As I write this, I’m playing videos of myself playing guitar in the background, in another tab on YouTube. I can hear all the weaknesses in my singing and playing– I play too fast, I sing without breathing deeply enough, all sorts of little errors. But I find myself grateful for having put my work out there. I feel the same way about a lot of my writing. I’m much more grateful for having published imperfect things than for having thought about things but ultimately not doing anything about them. I suppose a day might come where even the undone things are worth being grateful for in some way that I can’t quite perceive right now… but I think even there there’s some complexity that I haven’t fully considered. I think Antifragile principles come into play here. If there is limited downside (public embarrassment, usually, at the worst, and rarely are things so horrific that you can’t recover with a simple apology and doing better the next time). The value of having an additional data point to work with is tremendous. It compounds. Two data points are more than twice as valuable as a single data point.
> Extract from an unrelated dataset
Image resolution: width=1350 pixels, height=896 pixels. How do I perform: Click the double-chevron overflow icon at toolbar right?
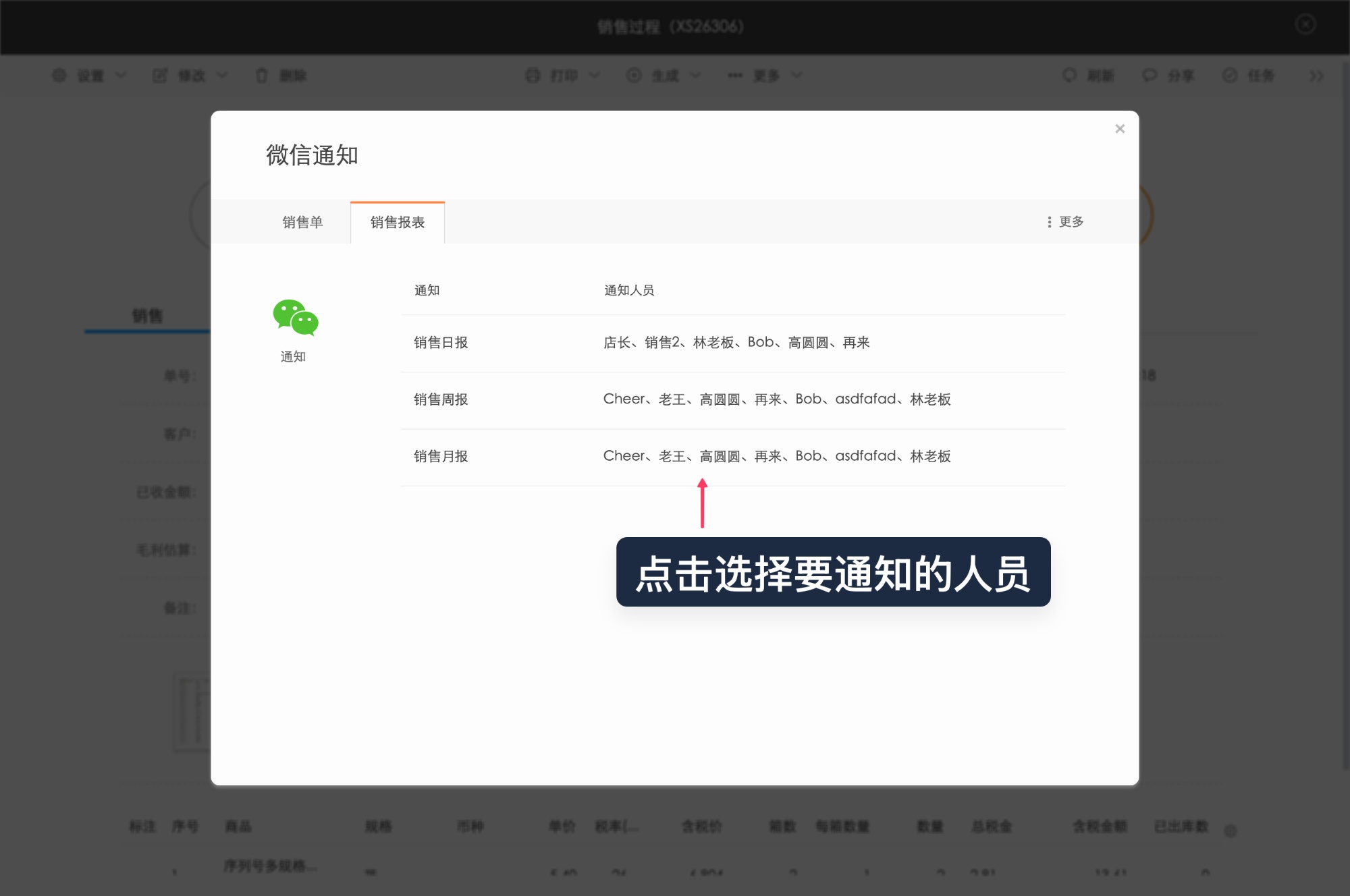1316,76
It’s kinda humbling to realize how little “personal will” (in the straightforward, simplistic sense) seemed to factor into that decision. It was more of an environmental, contextual thing. And yeah, Personal Will is what changes the environment– it’s like seeking help, you still ultimately have to be the one to do it. But the fact that help– well, HELPS– that’s really humbling, I think, and people don’t talk about it enough. Or again, maybe they do, but I was just never quite listening.
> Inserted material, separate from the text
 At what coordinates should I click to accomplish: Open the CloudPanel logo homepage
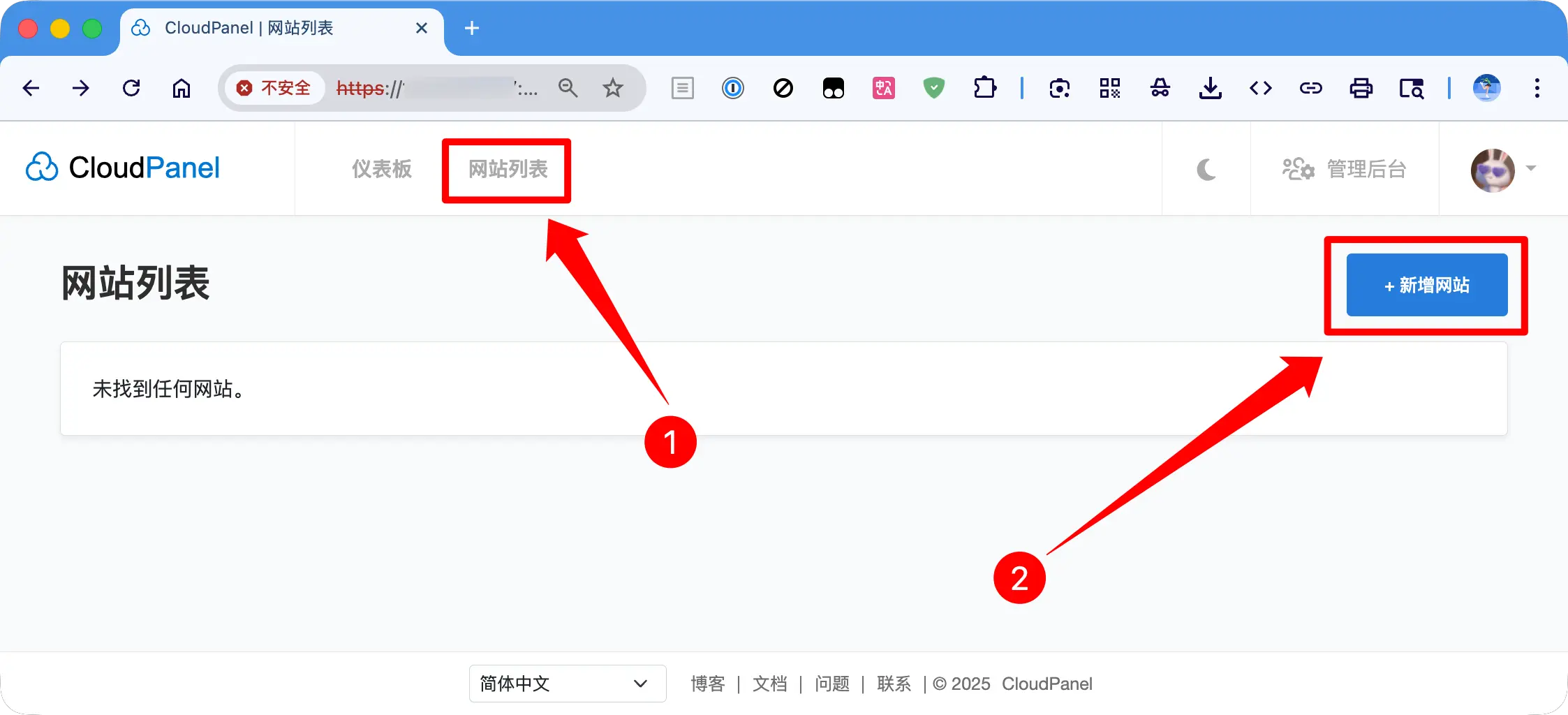[x=122, y=168]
Which brings me to a sentence that’s been in my mind for a while– the idea that when the student is ready, the teacher will appear. We shouldn’t be looking for better teachers, then (figuratively speaking), rather, we should aim to be better students. But that just begs the question- what does it mean to be a ready student? As a student, how do you ready yourself?

Pause.

I realize I diverged a little there. Let’s recap what I’m talking about so far– collecting tasks and discarding them in a GTD context, confronting fears, and readying yourself as a student. I’ll explore the student bit in the next vomit, let me finish up my thoughts about discarding tasks.
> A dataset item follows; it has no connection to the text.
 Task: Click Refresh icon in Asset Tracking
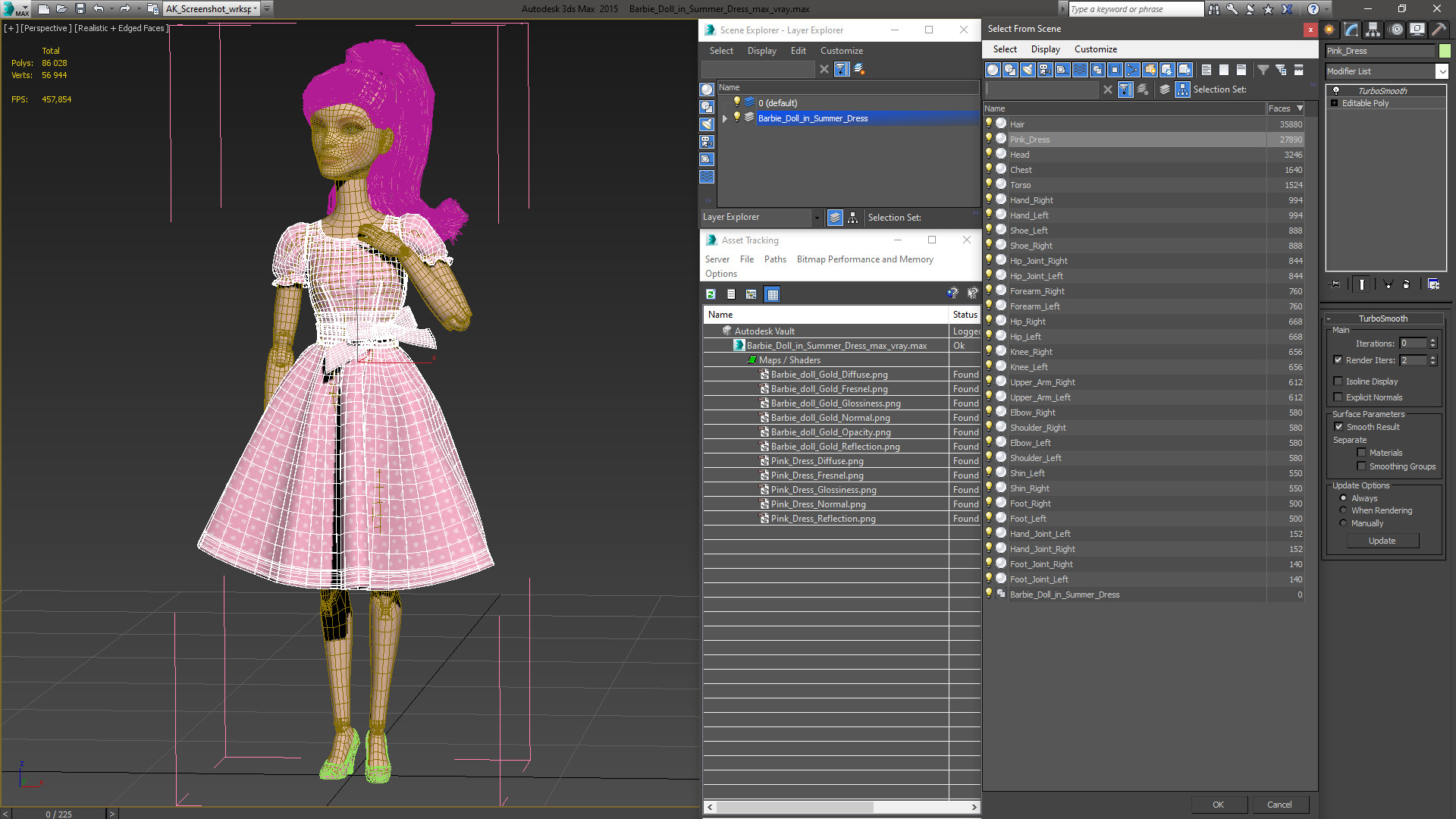click(711, 294)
Simply, I have a whole bunch of old junk that I’ve never gotten around to finishing. And I agree with what some writers have said about the value of finishing things even if they don’t seem like things that are as important or relevant anymore, because the habit of finishing things is a useful one to have. I’d like to finish these vomits. I’d like to finish my 100 guitar videos, even if I’m never going to be a musician. Just because I said I’d do it. And finally, there a bunch of tasks about things I want to write about, etc that I should simply delete, because I don’t feel very strongly about them, and they’re just sitting in my task list looking all sad and unloved. I should shed them from my brain because they’re distracting me from the fewer things that I really want to do. If they’re really, really important, they’ll turn up again.